*DIRECTIVE*.
Copy out every one of the records below word for word, keeping each line as it stands.

— Start of RECORDS FOR THE TASK —

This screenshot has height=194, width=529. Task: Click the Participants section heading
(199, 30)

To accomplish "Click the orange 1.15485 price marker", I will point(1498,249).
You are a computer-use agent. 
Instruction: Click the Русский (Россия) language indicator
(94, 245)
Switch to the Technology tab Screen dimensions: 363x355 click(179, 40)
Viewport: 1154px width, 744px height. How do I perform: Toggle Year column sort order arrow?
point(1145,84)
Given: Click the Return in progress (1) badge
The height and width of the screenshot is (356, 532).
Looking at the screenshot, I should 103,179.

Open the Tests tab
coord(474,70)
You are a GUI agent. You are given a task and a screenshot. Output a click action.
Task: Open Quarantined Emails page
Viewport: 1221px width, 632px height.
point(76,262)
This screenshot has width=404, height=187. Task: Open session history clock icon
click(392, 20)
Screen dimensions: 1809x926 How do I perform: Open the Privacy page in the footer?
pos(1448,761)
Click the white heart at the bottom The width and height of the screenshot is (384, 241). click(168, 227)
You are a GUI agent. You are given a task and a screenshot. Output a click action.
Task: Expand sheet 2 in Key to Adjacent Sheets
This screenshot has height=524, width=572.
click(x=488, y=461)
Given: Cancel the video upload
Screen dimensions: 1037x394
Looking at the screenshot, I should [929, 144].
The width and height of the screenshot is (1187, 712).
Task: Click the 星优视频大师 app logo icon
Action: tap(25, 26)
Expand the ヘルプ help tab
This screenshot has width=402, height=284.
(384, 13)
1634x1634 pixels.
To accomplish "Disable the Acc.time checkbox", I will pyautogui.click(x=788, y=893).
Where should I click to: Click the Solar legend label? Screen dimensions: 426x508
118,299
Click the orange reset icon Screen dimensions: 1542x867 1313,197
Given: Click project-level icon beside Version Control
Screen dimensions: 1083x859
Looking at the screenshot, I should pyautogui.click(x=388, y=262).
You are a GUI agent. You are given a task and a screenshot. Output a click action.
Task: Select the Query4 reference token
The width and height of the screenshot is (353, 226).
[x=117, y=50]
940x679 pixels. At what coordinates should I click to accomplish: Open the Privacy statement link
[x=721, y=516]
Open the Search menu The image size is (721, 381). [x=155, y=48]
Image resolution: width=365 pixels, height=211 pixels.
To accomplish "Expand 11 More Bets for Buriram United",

— End of RECORDS FOR THE TASK —

*IN RESPONSE*.
This screenshot has height=194, width=529. Task: Click the Participants section heading
(199, 30)

To accomplish "Click the orange 1.15485 price marker", I will point(1498,249).
You are a computer-use agent. 
Instruction: Click the Русский (Россия) language indicator
(94, 245)
Switch to the Technology tab Screen dimensions: 363x355 click(179, 40)
Viewport: 1154px width, 744px height. How do I perform: Toggle Year column sort order arrow?
point(1145,84)
Given: Click the Return in progress (1) badge
The height and width of the screenshot is (356, 532).
Looking at the screenshot, I should 103,179.

Open the Tests tab
coord(474,70)
You are a GUI agent. You are given a task and a screenshot. Output a click action.
Task: Open Quarantined Emails page
Viewport: 1221px width, 632px height.
point(76,262)
This screenshot has width=404, height=187. Task: Open session history clock icon
click(392, 20)
Screen dimensions: 1809x926 How do I perform: Open the Privacy page in the footer?
pos(1448,761)
Click the white heart at the bottom The width and height of the screenshot is (384, 241). click(168, 227)
You are a GUI agent. You are given a task and a screenshot. Output a click action.
Task: Expand sheet 2 in Key to Adjacent Sheets
This screenshot has height=524, width=572.
click(x=488, y=461)
Given: Cancel the video upload
Screen dimensions: 1037x394
Looking at the screenshot, I should [929, 144].
The width and height of the screenshot is (1187, 712).
Task: Click the 星优视频大师 app logo icon
Action: tap(25, 26)
Expand the ヘルプ help tab
This screenshot has width=402, height=284.
(384, 13)
1634x1634 pixels.
To accomplish "Disable the Acc.time checkbox", I will pyautogui.click(x=788, y=893).
Where should I click to: Click the Solar legend label? Screen dimensions: 426x508
118,299
Click the orange reset icon Screen dimensions: 1542x867 1313,197
Given: Click project-level icon beside Version Control
Screen dimensions: 1083x859
Looking at the screenshot, I should pyautogui.click(x=388, y=262).
You are a GUI agent. You are given a task and a screenshot. Output a click action.
Task: Select the Query4 reference token
The width and height of the screenshot is (353, 226).
[x=117, y=50]
940x679 pixels. At what coordinates should I click to accomplish: Open the Privacy statement link
[x=721, y=516]
Open the Search menu The image size is (721, 381). [x=155, y=48]
Image resolution: width=365 pixels, height=211 pixels.
To accomplish "Expand 11 More Bets for Buriram United",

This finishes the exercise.